Der Sprecher von Bundeskanzlerin Angela Merkel, Steffen Seibert, schrieb auf Twitter: «Das sind furchtbare Nachrichten aus St. Petersburg: Unser Mitgefühl gilt allen Betroffenen und ihren Familien.» Bundespräsident Frank-Walter Steinmeier erklärte in Berlin: «Mit Entsetzen und Trauer verfolge ich die Nachrichten aus St. Petersburg, wo ein zur Explosion gebrachter Sprengsatz zahlreiche Tote gefordert hat.»

EU-Kommissionspräsident Jean-Claude Juncker zeigte sich «schockiert und betrübt» über den Anschlag und betonte: «Nichts kann solche barbarischen Handlungen rechtfertigen.» Auch die EU-Außenbeauftragte Federica Mogherini kondolierte. US-Präsident Donald Trump nannte den Anschlag eine «absolut schreckliche Sache».

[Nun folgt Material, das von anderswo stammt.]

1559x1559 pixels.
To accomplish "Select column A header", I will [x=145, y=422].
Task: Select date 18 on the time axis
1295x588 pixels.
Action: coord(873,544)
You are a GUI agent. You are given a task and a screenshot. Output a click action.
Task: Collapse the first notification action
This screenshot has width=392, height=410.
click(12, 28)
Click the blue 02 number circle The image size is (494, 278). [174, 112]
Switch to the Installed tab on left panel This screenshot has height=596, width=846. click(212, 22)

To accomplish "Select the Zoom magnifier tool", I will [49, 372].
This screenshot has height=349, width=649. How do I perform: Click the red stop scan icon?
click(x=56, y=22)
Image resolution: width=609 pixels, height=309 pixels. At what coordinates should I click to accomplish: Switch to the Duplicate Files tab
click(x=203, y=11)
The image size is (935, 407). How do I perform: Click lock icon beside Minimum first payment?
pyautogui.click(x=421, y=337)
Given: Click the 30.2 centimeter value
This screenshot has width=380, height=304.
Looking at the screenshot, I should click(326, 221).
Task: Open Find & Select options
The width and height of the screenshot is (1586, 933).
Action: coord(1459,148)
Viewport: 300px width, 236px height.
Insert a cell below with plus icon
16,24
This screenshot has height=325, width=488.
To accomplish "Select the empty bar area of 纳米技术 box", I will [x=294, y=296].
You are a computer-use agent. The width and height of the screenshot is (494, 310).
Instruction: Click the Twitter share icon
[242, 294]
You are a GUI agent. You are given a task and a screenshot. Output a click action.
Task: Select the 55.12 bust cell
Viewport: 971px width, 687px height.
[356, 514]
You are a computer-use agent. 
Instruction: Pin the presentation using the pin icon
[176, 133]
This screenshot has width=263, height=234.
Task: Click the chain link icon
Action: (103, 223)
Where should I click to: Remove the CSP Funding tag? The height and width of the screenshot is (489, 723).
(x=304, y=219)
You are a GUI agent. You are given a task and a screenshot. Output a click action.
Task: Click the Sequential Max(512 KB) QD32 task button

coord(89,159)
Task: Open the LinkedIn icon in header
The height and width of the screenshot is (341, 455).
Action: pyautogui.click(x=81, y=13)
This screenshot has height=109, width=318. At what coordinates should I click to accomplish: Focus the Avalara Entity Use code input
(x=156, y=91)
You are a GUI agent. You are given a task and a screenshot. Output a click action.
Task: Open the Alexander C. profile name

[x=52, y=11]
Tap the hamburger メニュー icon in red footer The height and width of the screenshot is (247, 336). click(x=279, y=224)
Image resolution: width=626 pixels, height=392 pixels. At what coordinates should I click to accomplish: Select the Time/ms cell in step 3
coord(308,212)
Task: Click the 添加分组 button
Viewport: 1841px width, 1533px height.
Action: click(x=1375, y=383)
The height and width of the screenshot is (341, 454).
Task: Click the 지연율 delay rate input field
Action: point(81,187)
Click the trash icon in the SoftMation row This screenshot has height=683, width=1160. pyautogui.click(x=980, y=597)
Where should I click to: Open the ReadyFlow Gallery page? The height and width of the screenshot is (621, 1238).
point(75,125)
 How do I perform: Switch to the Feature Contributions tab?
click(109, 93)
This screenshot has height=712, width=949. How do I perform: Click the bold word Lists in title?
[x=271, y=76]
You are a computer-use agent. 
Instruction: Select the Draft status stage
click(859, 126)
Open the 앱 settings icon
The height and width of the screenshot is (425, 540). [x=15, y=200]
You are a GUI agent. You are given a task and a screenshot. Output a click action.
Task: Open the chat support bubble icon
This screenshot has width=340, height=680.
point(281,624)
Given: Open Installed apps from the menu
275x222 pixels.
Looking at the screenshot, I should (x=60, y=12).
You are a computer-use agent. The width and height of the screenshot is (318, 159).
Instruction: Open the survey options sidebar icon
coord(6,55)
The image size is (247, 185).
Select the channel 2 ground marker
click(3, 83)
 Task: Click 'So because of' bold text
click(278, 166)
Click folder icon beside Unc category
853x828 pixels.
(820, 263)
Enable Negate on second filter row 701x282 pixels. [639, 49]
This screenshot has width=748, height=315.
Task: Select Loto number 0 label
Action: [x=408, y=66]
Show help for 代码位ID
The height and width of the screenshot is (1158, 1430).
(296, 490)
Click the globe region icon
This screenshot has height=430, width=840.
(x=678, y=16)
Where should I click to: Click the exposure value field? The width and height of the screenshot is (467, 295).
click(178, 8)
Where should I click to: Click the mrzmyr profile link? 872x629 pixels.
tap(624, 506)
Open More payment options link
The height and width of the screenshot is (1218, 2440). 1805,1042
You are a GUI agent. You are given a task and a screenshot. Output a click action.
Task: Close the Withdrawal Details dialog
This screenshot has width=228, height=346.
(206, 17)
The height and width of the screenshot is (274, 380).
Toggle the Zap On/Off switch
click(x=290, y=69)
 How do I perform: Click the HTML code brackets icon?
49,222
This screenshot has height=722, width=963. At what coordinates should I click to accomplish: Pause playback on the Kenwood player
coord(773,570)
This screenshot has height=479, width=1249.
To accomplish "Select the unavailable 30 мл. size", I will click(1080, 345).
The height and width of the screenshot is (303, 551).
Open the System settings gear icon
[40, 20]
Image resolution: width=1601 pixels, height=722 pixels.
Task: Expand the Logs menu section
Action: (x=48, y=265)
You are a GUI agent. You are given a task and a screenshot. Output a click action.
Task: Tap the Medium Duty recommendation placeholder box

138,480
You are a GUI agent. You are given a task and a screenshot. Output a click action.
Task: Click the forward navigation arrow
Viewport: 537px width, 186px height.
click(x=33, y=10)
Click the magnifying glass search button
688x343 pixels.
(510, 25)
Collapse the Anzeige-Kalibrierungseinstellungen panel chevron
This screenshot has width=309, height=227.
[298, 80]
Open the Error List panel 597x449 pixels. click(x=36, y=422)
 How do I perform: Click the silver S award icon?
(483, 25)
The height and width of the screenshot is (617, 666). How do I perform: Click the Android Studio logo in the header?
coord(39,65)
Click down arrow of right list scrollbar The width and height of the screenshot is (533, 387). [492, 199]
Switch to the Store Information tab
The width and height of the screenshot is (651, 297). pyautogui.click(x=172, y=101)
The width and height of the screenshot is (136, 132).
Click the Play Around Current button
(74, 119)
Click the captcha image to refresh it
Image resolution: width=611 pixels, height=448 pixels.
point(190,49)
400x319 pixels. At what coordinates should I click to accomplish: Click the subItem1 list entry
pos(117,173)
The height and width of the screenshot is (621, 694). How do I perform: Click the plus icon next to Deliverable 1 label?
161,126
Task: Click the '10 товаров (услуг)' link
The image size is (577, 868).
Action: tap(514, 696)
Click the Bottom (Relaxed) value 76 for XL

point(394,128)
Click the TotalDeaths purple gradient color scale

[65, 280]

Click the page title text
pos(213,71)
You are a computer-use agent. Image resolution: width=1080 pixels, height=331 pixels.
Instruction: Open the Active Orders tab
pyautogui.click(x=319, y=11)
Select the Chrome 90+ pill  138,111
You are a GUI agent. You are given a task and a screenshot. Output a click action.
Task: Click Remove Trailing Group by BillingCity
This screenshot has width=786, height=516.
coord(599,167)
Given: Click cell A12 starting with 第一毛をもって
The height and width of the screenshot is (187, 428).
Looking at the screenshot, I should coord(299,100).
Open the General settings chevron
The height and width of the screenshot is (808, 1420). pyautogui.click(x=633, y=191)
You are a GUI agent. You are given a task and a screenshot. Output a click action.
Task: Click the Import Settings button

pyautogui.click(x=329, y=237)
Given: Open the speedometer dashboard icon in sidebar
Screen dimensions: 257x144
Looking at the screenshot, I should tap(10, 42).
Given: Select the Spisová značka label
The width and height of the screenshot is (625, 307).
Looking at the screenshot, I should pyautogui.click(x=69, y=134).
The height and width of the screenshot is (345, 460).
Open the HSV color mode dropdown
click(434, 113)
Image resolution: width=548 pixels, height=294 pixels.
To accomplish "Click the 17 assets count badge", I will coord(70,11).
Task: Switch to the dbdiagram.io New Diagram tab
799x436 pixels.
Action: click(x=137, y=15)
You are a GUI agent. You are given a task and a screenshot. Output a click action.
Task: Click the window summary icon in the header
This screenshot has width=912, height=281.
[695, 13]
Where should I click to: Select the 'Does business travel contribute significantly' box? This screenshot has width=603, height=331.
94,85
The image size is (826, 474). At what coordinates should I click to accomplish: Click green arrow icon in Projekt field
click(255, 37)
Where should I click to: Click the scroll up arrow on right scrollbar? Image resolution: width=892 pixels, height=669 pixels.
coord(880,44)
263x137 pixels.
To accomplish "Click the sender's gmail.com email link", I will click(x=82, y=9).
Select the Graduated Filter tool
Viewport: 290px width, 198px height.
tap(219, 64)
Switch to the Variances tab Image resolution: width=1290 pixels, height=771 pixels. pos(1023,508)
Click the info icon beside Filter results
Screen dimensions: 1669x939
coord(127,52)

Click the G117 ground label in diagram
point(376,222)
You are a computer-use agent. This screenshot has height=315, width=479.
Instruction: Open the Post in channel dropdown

Der Fußball-Weltverband FIFA regierte betroffen. Die Explosion sei «schockierend und traurig», hieß es in einer Stellungnahme des Verbandes am Montag. St. Petersburg ist als wichtiger Spielort für die Fußball-WM 2018 und den Confederations Cup in diesem Sommer vorgesehen.

In der Vergangenheit hatte es mehrere Anschläge auf die U-Bahn in der russischen Hauptstadt Moskau mit zahlreichen Toten gegeben. Die meisten davon wurden in Verbindung mit islamistischen Terroristen aus Tschetschenien gebracht. In St. Petersburg gab es bislang keine Anschläge mit Toten.